OBIETTIVO |
Converti in un CSV con le colonne testo e risposta le voci che iniziano dalla riga contenente "This screenshot has width=857, height=581." e terminano con quella contenente "Action: click(1098, 32)", entrambe incluse. Usa una riga per voce e racchiudi ogni campo tra virgolette, sostituendo gli a capo con spazi.

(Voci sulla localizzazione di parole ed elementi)
━━━━━━━━━━

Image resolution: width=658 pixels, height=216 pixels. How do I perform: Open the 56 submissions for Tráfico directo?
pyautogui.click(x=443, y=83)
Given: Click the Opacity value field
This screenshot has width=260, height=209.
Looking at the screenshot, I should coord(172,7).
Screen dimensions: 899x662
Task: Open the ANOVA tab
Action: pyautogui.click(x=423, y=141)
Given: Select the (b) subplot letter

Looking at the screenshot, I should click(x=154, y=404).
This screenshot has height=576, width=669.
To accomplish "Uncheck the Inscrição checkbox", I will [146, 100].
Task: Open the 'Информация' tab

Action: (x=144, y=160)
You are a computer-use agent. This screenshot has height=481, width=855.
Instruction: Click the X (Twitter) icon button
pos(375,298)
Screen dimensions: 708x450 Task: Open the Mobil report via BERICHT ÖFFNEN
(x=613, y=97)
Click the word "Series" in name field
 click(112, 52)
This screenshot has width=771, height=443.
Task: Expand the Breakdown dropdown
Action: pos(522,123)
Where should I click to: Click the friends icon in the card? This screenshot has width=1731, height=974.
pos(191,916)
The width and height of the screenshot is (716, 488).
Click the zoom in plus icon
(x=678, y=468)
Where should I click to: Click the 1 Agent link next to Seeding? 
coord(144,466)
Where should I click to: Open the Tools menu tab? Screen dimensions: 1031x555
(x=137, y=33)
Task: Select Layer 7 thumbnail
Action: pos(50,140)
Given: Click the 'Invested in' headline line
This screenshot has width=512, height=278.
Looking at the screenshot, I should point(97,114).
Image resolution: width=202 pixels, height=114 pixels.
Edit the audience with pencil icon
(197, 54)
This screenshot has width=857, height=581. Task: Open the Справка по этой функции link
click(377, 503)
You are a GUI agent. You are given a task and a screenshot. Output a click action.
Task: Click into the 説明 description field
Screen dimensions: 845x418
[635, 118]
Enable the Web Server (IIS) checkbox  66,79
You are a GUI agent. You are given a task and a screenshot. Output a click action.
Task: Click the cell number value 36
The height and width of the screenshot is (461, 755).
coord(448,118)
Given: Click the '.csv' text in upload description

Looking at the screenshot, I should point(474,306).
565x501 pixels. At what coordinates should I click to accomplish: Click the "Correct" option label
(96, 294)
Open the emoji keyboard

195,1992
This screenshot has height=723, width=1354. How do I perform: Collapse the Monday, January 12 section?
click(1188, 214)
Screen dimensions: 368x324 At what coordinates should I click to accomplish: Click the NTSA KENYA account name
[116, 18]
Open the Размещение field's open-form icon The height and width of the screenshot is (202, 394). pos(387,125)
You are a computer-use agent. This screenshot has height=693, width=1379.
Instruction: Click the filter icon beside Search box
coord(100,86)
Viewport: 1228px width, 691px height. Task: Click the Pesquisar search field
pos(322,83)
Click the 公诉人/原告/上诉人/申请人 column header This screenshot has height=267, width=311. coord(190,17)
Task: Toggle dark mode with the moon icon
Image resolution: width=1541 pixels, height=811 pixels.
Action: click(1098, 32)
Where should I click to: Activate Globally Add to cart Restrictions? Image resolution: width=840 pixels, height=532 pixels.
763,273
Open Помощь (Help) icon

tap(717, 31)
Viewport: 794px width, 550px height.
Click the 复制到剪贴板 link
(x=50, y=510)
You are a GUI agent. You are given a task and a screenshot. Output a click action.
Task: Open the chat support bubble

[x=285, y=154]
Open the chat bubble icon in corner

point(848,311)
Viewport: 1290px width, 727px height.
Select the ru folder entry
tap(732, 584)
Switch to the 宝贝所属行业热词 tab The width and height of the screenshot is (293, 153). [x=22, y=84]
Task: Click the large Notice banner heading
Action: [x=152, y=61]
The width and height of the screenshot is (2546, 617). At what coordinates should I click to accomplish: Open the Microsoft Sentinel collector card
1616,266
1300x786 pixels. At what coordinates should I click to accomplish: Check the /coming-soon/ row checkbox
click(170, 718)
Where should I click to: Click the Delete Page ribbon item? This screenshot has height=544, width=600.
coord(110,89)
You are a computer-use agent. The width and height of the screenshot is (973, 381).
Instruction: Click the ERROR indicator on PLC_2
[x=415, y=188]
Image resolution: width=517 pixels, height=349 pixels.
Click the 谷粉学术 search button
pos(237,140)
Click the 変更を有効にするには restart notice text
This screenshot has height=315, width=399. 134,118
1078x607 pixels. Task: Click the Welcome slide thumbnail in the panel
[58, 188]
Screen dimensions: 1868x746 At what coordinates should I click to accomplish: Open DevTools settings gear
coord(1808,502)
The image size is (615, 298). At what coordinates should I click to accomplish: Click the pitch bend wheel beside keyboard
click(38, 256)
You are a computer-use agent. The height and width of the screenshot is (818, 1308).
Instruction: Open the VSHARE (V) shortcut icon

━━━━━━━━━━

RISULTATO |
testo,risposta
"This screenshot has width=857, height=581. Task: Open the Справка по этой функции link","click(377, 503)"
"You are a GUI agent. You are given a task and a screenshot. Output a click action. Task: Click into the 説明 description field Screen dimensions: 845x418","[635, 118]"
"Enable the Web Server (IIS) checkbox","66,79"
"You are a GUI agent. You are given a task and a screenshot. Output a click action. Task: Click the cell number value 36 The height and width of the screenshot is (461, 755).","coord(448,118)"
"Given: Click the '.csv' text in upload description","Looking at the screenshot, I should point(474,306)."
"565x501 pixels. At what coordinates should I click to accomplish: Click the ""Correct"" option label","(96, 294)"
"Open the emoji keyboard","195,1992"
"This screenshot has height=723, width=1354. How do I perform: Collapse the Monday, January 12 section?","click(1188, 214)"
"Screen dimensions: 368x324 At what coordinates should I click to accomplish: Click the NTSA KENYA account name","[116, 18]"
"Open the Размещение field's open-form icon The height and width of the screenshot is (202, 394).","pos(387,125)"
"You are a computer-use agent. This screenshot has height=693, width=1379. Instruction: Click the filter icon beside Search box","coord(100,86)"
"Viewport: 1228px width, 691px height. Task: Click the Pesquisar search field","pos(322,83)"
"Click the 公诉人/原告/上诉人/申请人 column header This screenshot has height=267, width=311.","coord(190,17)"
"Task: Toggle dark mode with the moon icon Image resolution: width=1541 pixels, height=811 pixels.","Action: click(1098, 32)"